A very steep 0.3-mile foot trail near the visitor center provides a spectacular view of the surrounding area from 150 feet above the Basin.

Photographers delight in the great up-close opportunities for a wide variety of waterfowl, wading birds, and bald eagles. The refuge has a limited number of photographic blinds set up in productive areas. These blinds can be checked out in advance and require a $5 user fee. Contact refuge headquarters for more information.

The best viewing time to observe wildlife is early morning and evening. March through May the spring migration brings great numbers of birds through the refuge. White pelicans return and can often be seen cooperatively feeding in large groups. Ducklings begin to appear in early May.

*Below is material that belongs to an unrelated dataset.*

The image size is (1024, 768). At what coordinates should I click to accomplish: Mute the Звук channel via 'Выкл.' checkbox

Large numbers of young can be seen from June through August. Look carefully to observe young grebes riding upon their parents' backs. Most water birds such as snowy and great egret, grebes, cormorants, and pelicans have left the area by late October.

The fall migration begins in early September with the arrival of northern pintails and white-fronted geese. Peak numbers of 1 million ducks, geese, and swans are usually present by early November with other major species including mallard, wigeon, green-winged teal, snow, Ross', and Canada geese, sandhill cranes, and tundra swan.

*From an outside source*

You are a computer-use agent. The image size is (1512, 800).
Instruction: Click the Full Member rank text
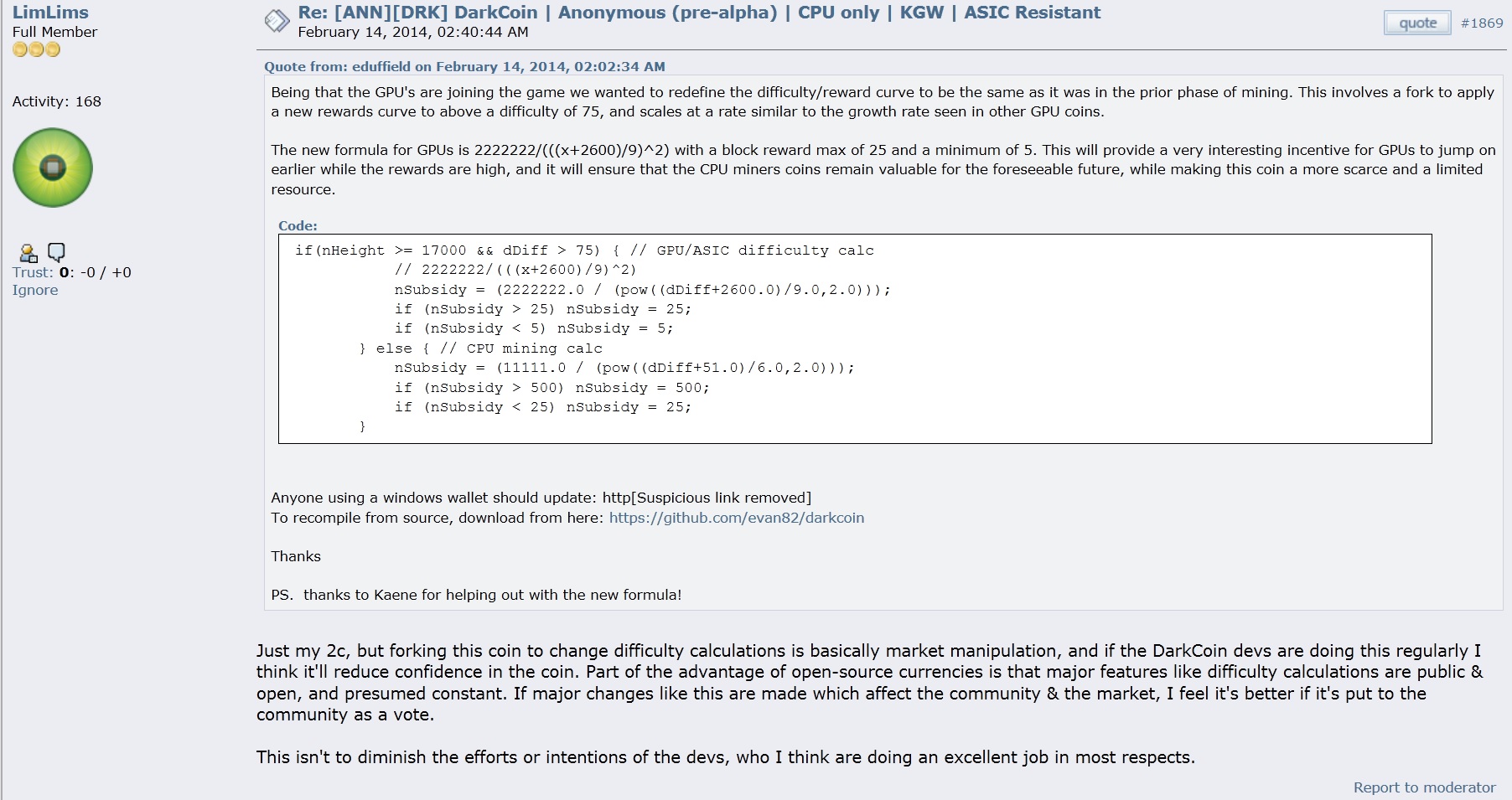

From December through February, Tule Lake and nearby Lower Klamath Refuge host the largest concentration of bald eagles in the contiguous United States. Some years more than 1,000 of these majestic birds are present on the two refuges. During these months, be also on the lookout for other raptor species, including golden eagle, northern harrier, rough-legged and red-tailed hawks. Waterfowl numbers begin to increase dramatically again in February with the arrival of the first northbound migrants.